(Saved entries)

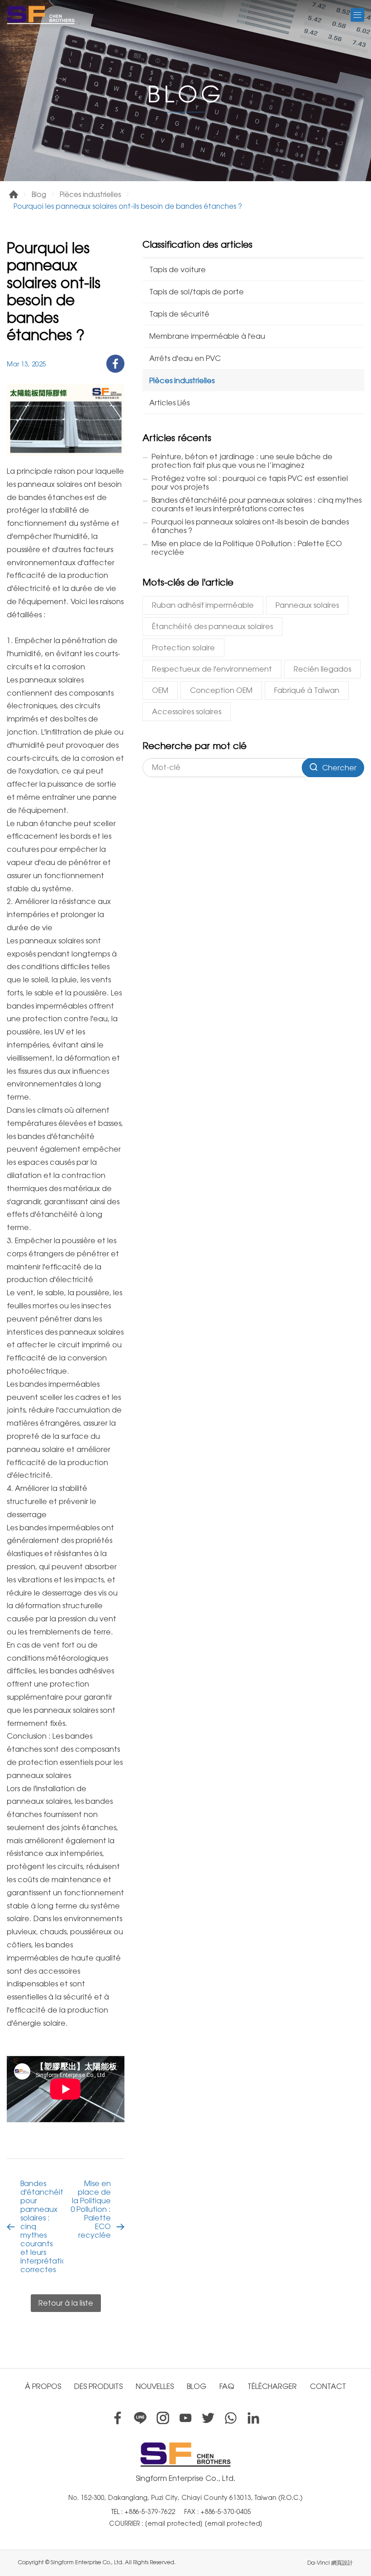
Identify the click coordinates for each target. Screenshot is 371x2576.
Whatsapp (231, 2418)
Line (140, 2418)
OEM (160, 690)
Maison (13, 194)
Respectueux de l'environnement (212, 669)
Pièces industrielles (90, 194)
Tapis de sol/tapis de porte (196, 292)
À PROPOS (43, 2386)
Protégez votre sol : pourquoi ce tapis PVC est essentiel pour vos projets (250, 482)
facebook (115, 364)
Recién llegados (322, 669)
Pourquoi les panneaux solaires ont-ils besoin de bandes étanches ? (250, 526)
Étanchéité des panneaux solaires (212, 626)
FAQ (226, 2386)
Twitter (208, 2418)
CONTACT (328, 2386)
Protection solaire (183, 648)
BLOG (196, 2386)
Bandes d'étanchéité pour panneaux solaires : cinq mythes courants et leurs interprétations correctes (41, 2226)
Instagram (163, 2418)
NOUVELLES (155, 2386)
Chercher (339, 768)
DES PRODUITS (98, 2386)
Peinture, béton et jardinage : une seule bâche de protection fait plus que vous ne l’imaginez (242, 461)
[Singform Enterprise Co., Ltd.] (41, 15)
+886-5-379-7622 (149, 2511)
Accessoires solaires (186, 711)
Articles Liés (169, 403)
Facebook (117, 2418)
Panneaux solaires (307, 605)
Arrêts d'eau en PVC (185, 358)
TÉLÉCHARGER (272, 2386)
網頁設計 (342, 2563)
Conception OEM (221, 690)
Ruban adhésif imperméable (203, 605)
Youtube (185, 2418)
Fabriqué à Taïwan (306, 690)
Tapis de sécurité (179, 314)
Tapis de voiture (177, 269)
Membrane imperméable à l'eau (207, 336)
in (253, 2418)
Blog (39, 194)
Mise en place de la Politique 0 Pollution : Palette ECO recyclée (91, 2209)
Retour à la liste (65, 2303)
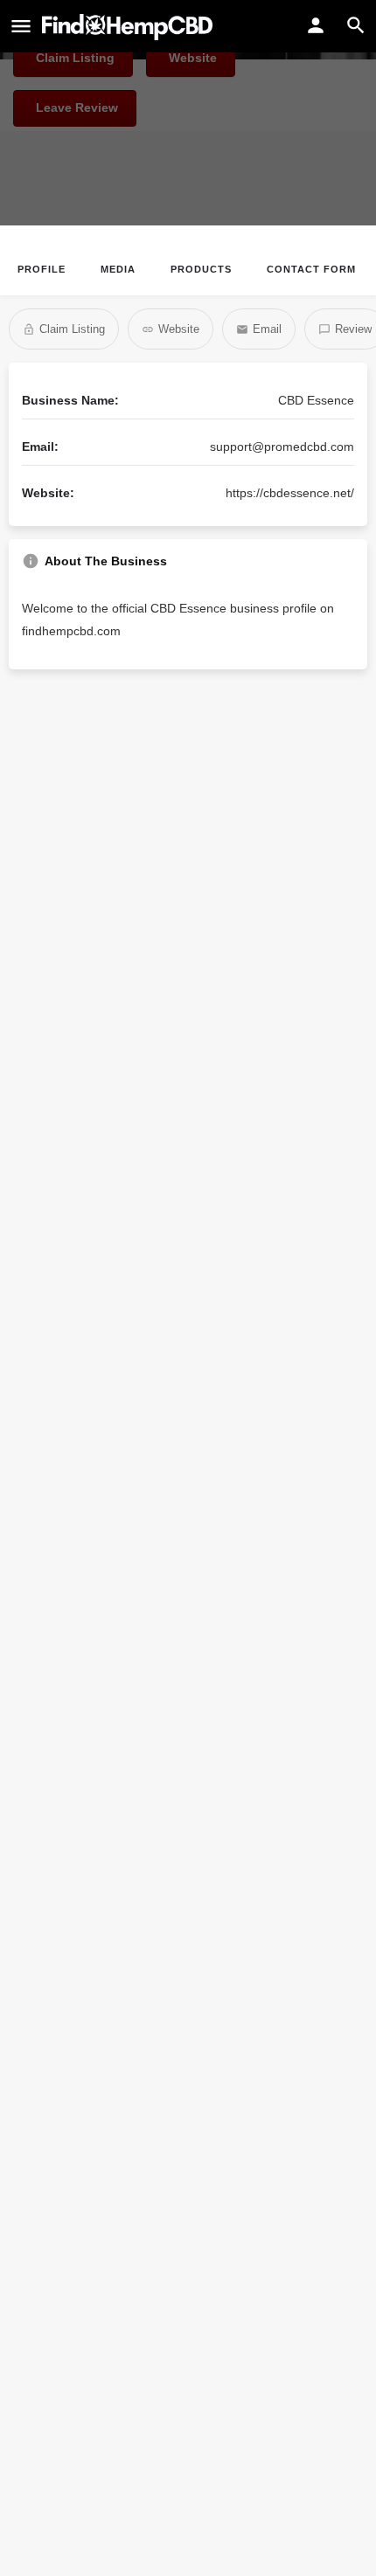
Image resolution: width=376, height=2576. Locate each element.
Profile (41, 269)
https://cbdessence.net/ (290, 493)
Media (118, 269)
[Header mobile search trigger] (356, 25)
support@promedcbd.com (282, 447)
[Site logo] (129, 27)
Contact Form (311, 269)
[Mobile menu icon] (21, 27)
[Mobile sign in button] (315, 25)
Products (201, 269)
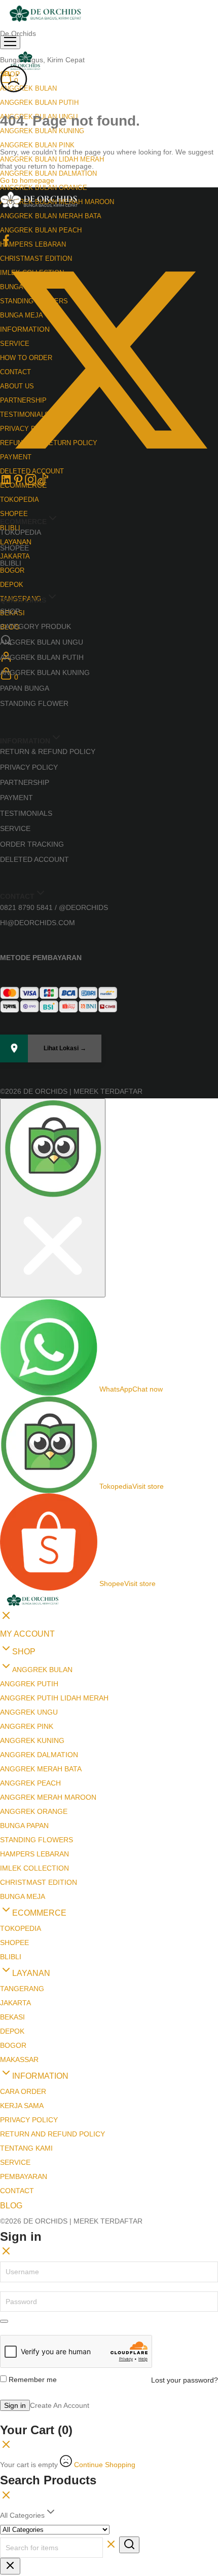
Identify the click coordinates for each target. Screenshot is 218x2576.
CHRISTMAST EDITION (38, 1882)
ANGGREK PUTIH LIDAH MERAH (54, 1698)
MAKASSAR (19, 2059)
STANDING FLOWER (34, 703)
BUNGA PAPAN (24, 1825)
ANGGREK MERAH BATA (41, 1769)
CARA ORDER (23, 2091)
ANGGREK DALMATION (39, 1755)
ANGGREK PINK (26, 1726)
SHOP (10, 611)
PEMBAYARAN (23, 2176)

**To do:** Within the entries above, some lines may contain "MERAH". Report how many, and nothing else.

**Answer section:** 2